[Pixel coordinate grounding data]
--- START ---

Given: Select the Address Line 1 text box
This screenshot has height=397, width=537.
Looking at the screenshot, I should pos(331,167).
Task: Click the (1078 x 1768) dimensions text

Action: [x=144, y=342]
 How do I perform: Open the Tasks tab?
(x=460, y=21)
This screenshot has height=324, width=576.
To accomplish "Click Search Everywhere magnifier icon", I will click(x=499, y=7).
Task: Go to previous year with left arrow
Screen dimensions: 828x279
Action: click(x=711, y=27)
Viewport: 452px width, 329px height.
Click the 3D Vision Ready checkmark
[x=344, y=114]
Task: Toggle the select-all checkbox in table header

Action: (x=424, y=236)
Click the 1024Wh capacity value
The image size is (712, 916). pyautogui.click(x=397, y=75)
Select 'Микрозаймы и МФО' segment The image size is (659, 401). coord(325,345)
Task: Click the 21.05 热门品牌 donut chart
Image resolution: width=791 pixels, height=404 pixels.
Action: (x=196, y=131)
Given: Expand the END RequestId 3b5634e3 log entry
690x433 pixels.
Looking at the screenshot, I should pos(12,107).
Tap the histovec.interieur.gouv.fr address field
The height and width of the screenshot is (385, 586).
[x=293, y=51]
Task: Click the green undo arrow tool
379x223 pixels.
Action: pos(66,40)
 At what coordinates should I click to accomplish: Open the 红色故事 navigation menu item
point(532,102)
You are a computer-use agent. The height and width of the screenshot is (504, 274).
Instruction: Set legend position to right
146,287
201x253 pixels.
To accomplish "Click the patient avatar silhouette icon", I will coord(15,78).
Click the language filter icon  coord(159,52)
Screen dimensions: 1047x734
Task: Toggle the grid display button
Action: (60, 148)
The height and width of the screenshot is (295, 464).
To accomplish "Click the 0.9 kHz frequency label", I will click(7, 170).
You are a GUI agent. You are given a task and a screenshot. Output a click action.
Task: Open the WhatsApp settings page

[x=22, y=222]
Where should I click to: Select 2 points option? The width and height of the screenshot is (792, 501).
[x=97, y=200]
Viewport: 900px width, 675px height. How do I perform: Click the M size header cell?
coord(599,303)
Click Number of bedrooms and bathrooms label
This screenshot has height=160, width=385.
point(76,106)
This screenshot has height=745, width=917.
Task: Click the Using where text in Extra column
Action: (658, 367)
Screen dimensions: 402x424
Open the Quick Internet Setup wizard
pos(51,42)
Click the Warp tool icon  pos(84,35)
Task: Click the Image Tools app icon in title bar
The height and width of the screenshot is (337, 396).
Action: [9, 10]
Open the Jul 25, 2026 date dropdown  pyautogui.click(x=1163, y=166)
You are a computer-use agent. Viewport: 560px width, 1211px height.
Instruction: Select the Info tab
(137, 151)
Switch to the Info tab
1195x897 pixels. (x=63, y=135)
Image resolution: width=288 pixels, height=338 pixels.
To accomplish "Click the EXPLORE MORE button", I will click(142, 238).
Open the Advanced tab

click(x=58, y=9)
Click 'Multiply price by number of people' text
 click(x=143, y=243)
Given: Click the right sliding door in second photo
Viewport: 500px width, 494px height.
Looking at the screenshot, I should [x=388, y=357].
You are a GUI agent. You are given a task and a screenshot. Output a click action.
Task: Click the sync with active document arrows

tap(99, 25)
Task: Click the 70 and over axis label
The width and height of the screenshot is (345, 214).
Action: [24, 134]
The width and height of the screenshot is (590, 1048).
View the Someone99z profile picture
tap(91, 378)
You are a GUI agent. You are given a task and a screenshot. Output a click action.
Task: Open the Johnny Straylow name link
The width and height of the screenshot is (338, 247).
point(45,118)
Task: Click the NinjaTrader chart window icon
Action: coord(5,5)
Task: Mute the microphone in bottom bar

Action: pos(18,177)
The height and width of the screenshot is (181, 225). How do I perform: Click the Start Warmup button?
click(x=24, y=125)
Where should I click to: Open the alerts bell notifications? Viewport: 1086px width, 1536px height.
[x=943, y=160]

--- END ---

§ Task to carry out
Output the entries above exactly, please, with nothing dropped.

§ Task result
Given: Select the Address Line 1 text box
This screenshot has height=397, width=537.
Looking at the screenshot, I should pos(331,167).
Task: Click the (1078 x 1768) dimensions text

Action: [x=144, y=342]
 How do I perform: Open the Tasks tab?
(x=460, y=21)
This screenshot has height=324, width=576.
To accomplish "Click Search Everywhere magnifier icon", I will click(x=499, y=7).
Task: Go to previous year with left arrow
Screen dimensions: 828x279
Action: click(x=711, y=27)
Viewport: 452px width, 329px height.
Click the 3D Vision Ready checkmark
[x=344, y=114]
Task: Toggle the select-all checkbox in table header

Action: (x=424, y=236)
Click the 1024Wh capacity value
The image size is (712, 916). pyautogui.click(x=397, y=75)
Select 'Микрозаймы и МФО' segment The image size is (659, 401). coord(325,345)
Task: Click the 21.05 热门品牌 donut chart
Image resolution: width=791 pixels, height=404 pixels.
Action: (x=196, y=131)
Given: Expand the END RequestId 3b5634e3 log entry
690x433 pixels.
Looking at the screenshot, I should pos(12,107).
Tap the histovec.interieur.gouv.fr address field
The height and width of the screenshot is (385, 586).
[x=293, y=51]
Task: Click the green undo arrow tool
379x223 pixels.
Action: pos(66,40)
 At what coordinates should I click to accomplish: Open the 红色故事 navigation menu item
point(532,102)
You are a computer-use agent. The height and width of the screenshot is (504, 274).
Instruction: Set legend position to right
146,287
201x253 pixels.
To accomplish "Click the patient avatar silhouette icon", I will coord(15,78).
Click the language filter icon  coord(159,52)
Screen dimensions: 1047x734
Task: Toggle the grid display button
Action: (60, 148)
The height and width of the screenshot is (295, 464).
To accomplish "Click the 0.9 kHz frequency label", I will click(7, 170).
You are a GUI agent. You are given a task and a screenshot. Output a click action.
Task: Open the WhatsApp settings page

[x=22, y=222]
Where should I click to: Select 2 points option? The width and height of the screenshot is (792, 501).
[x=97, y=200]
Viewport: 900px width, 675px height. How do I perform: Click the M size header cell?
coord(599,303)
Click Number of bedrooms and bathrooms label
This screenshot has height=160, width=385.
point(76,106)
This screenshot has height=745, width=917.
Task: Click the Using where text in Extra column
Action: (658, 367)
Screen dimensions: 402x424
Open the Quick Internet Setup wizard
pos(51,42)
Click the Warp tool icon  pos(84,35)
Task: Click the Image Tools app icon in title bar
The height and width of the screenshot is (337, 396).
Action: [9, 10]
Open the Jul 25, 2026 date dropdown  pyautogui.click(x=1163, y=166)
You are a computer-use agent. Viewport: 560px width, 1211px height.
Instruction: Select the Info tab
(137, 151)
Switch to the Info tab
1195x897 pixels. (x=63, y=135)
Image resolution: width=288 pixels, height=338 pixels.
To accomplish "Click the EXPLORE MORE button", I will click(142, 238).
Open the Advanced tab

click(x=58, y=9)
Click 'Multiply price by number of people' text
 click(x=143, y=243)
Given: Click the right sliding door in second photo
Viewport: 500px width, 494px height.
Looking at the screenshot, I should [x=388, y=357].
You are a GUI agent. You are given a task and a screenshot. Output a click action.
Task: Click the sync with active document arrows

tap(99, 25)
Task: Click the 70 and over axis label
The width and height of the screenshot is (345, 214).
Action: [24, 134]
The width and height of the screenshot is (590, 1048).
View the Someone99z profile picture
tap(91, 378)
You are a GUI agent. You are given a task and a screenshot. Output a click action.
Task: Open the Johnny Straylow name link
The width and height of the screenshot is (338, 247).
point(45,118)
Task: Click the NinjaTrader chart window icon
Action: coord(5,5)
Task: Mute the microphone in bottom bar

Action: pos(18,177)
The height and width of the screenshot is (181, 225). How do I perform: Click the Start Warmup button?
click(x=24, y=125)
Where should I click to: Open the alerts bell notifications? Viewport: 1086px width, 1536px height.
[x=943, y=160]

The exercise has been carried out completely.